LEIPZIGER ZEITUNG/Auszug aus Ausgabe 36Seit dem 17. Oktober steht fest, dass das Landespokal-Viertelfinale Chemie Leipzig gegen Lok Leipzig im Alfred-Kunze-Sportpark am 13. November in Leutzsch stattfinden wird. Der 57-jährige Chemie-Präsident Frank Kühne frohlockte nach der Festlegung, dass das Spiel in Leutzsch stattfinden kann: „Das Duell haben viele unserer jüngeren Fans in der Konstellation noch nicht erlebt. Wir freuen uns drauf!“ Und Kühne hat Recht, über 30 Jahre liegt die letzte Begegnung mittlerweile zurück. Das wahre Leipziger Derby Chemie gegen Lok gab es seit dem 22. Mai 1985 nicht mehr.
Damals gewann Lok durch einen Treffer von Dieter Kühn mit 1:0 im damaligen Georg-Schwarz-Sportpark. Traumatisch für Chemie, denn durch den Lok-Sieg stand der Abstieg der Chemiker aus der DDR-Oberliga fest. Ein verlorenes Spiel mit Vorlauf: die Chemiker hatten seit 1976 nicht mehr gegen Lok gewonnen und seit 1980 kein Tor gegen die Blau-Gelben erzielt. Die Probstheidaer hingegen wahrten mit dem knappen 1:0 die Chancen auf die DDR-Meisterschaft.

#####

**Aufgabe 1**: Zitiere aus dem Textabschnitt über das Leipziger Derby wörtlich die Stelle von „LEIPZIGER ZEITUNG/Auszug aus“ bis einschließlich „1985 nicht mehr.“.
**Aufgabe 2**: Wer erzielte laut dem Textabschnitt über das Leipziger Derby am 22. Mai 1985 das Tor zum 1:0-Sieg von Lok?

**Datenauszug**:
#####

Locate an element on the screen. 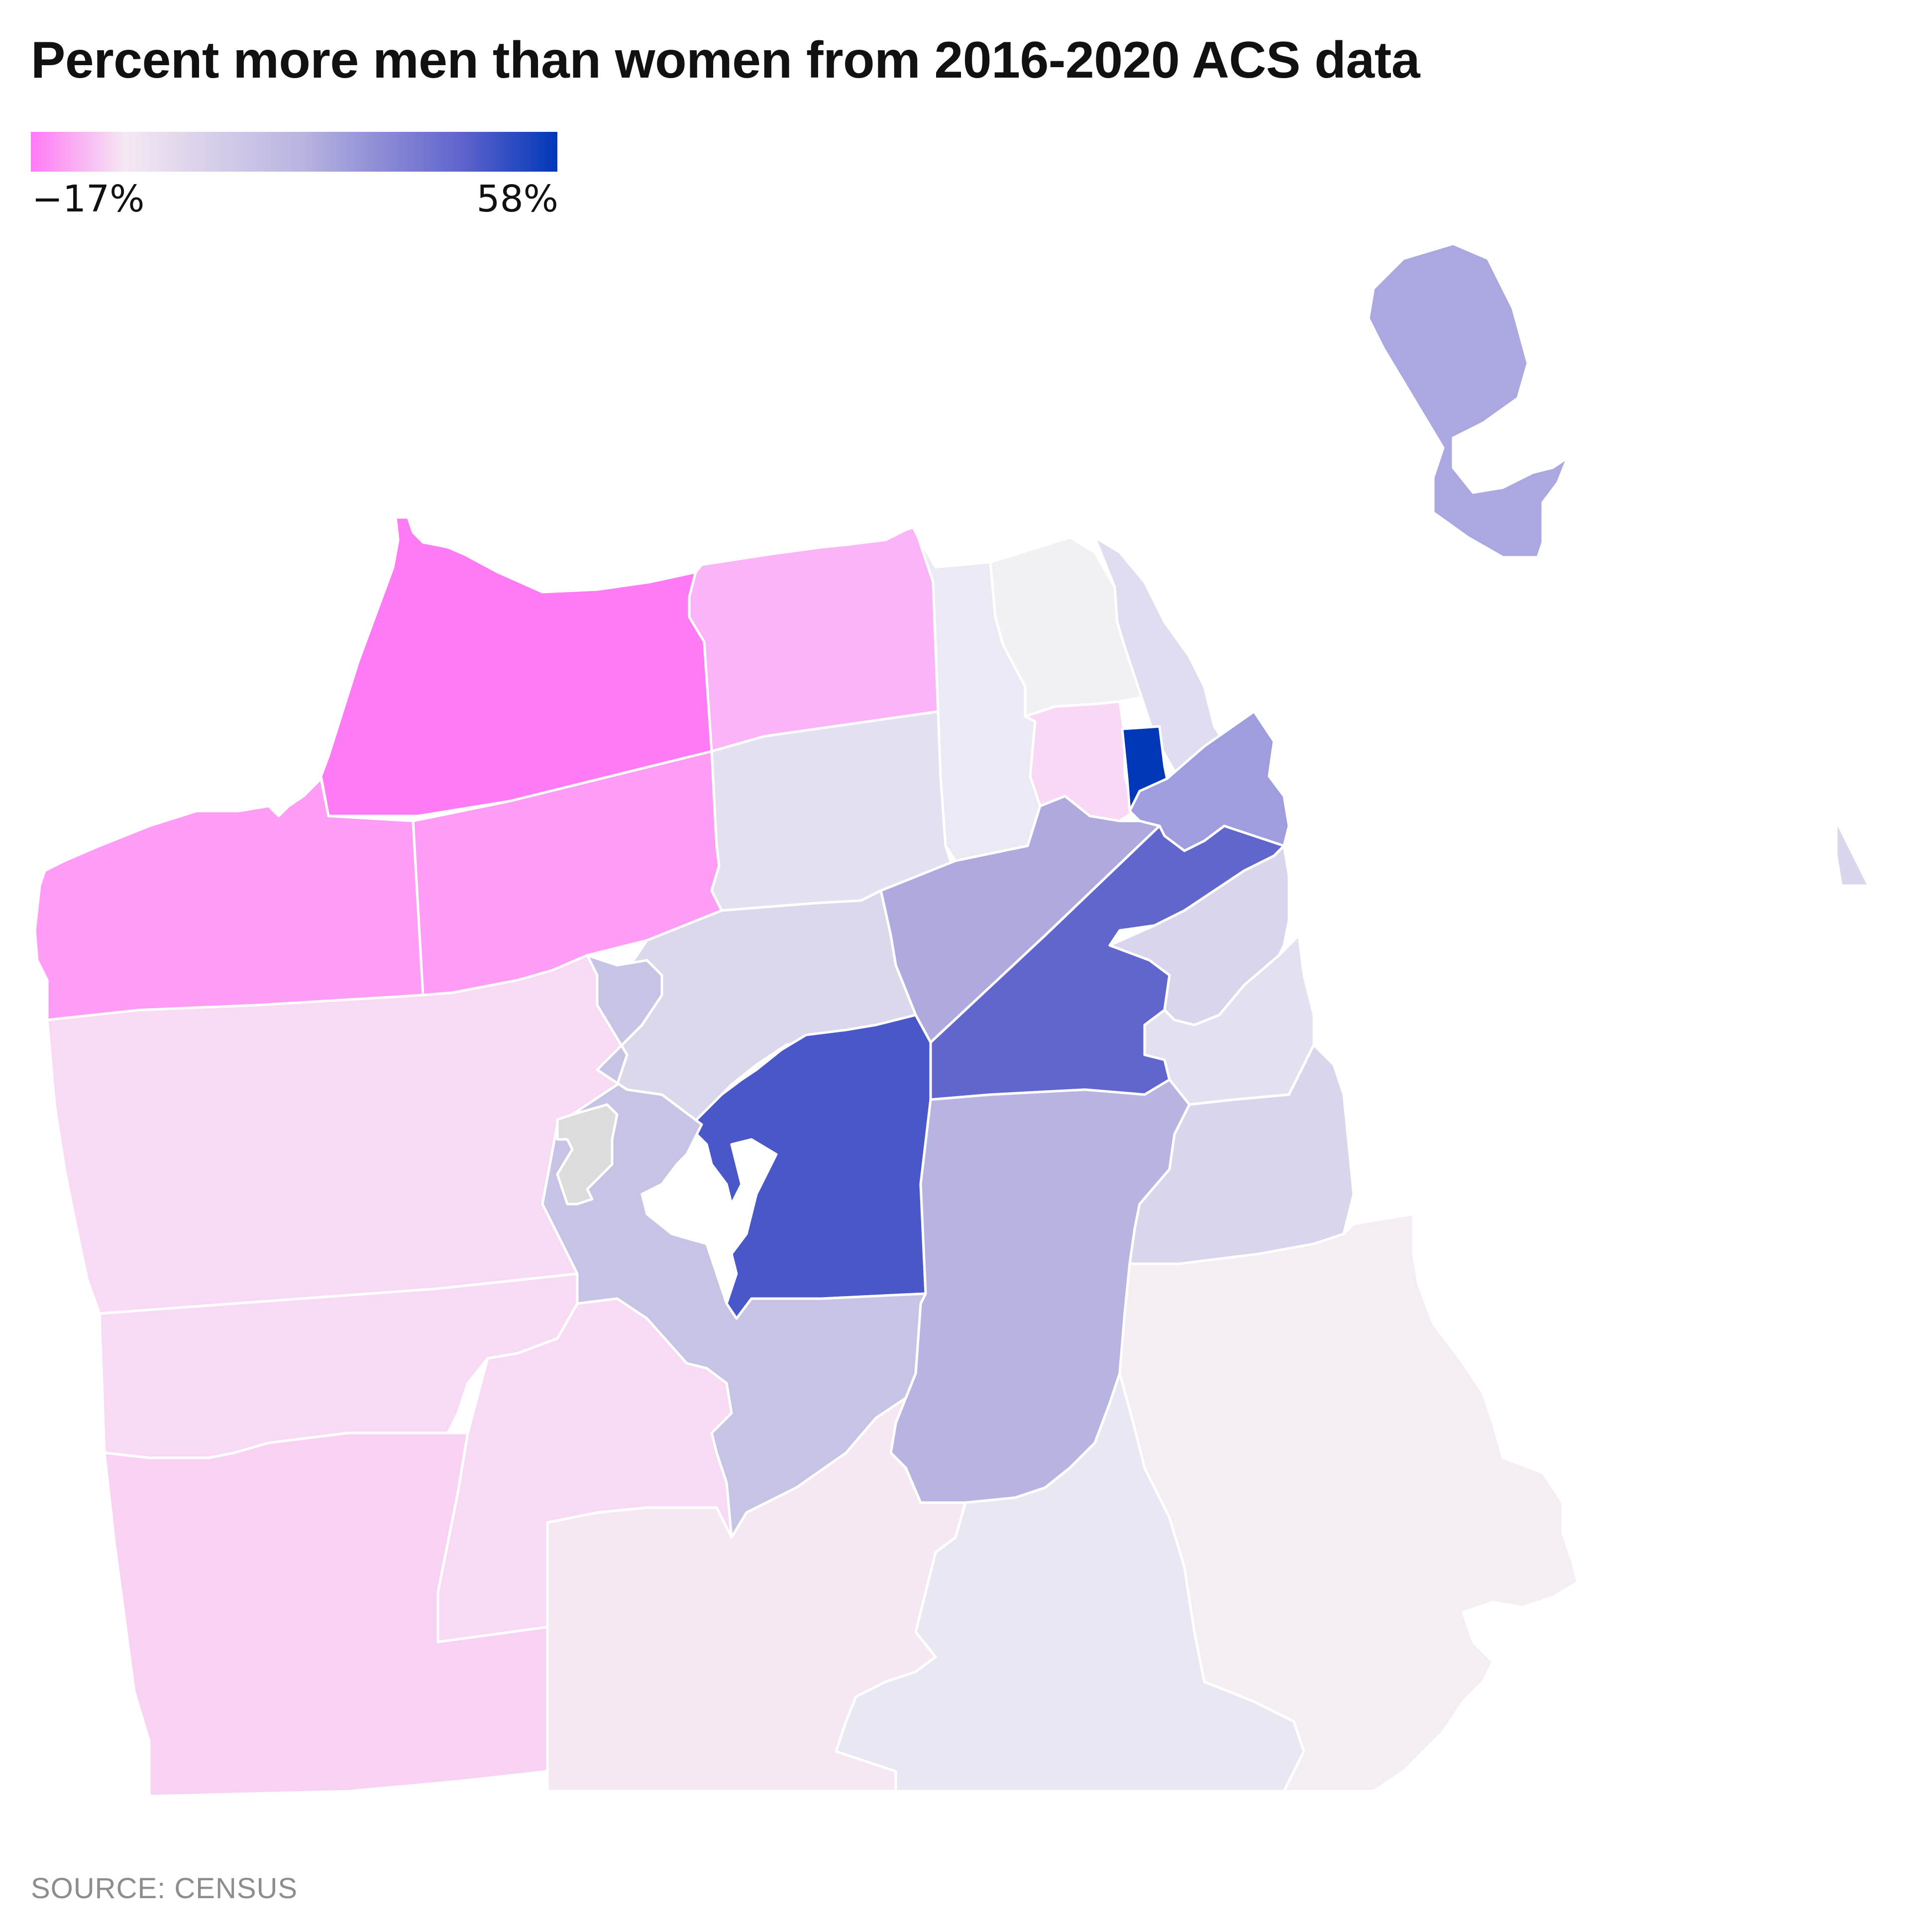  region-chinatown is located at coordinates (1080, 761).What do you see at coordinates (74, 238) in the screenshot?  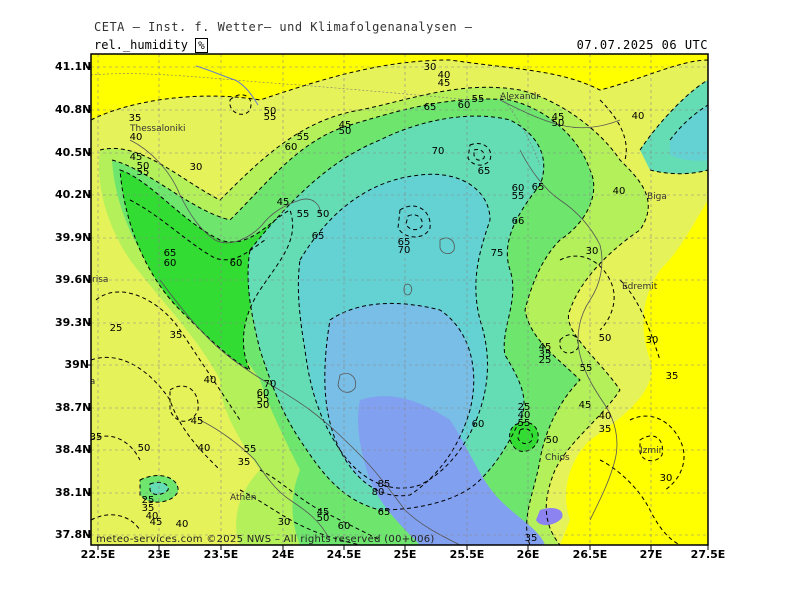 I see `lat-label-39-9n: 39.9N` at bounding box center [74, 238].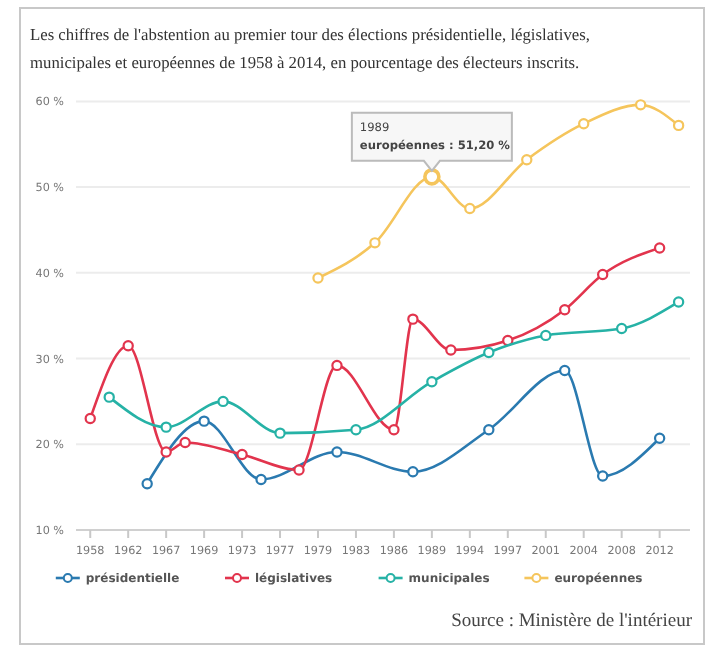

#####

**Schriftliche Antwort 1**:
LEIPZIGER ZEITUNG/Auszug aus Ausgabe 36Seit dem 17. Oktober steht fest, dass das Landespokal-Viertelfinale Chemie Leipzig gegen Lok Leipzig im Alfred-Kunze-Sportpark am 13. November in Leutzsch stattfinden wird. Der 57-jährige Chemie-Präsident Frank Kühne frohlockte nach der Festlegung, dass das Spiel in Leutzsch stattfinden kann: „Das Duell haben viele unserer jüngeren Fans in der Konstellation noch nicht erlebt. Wir freuen uns drauf!“ Und Kühne hat Recht, über 30 Jahre liegt die letzte Begegnung mittlerweile zurück. Das wahre Leipziger Derby Chemie gegen Lok gab es seit dem 22. Mai 1985 nicht mehr.

**Schriftliche Antwort 2**: Das Tor erzielte Dieter Kühn.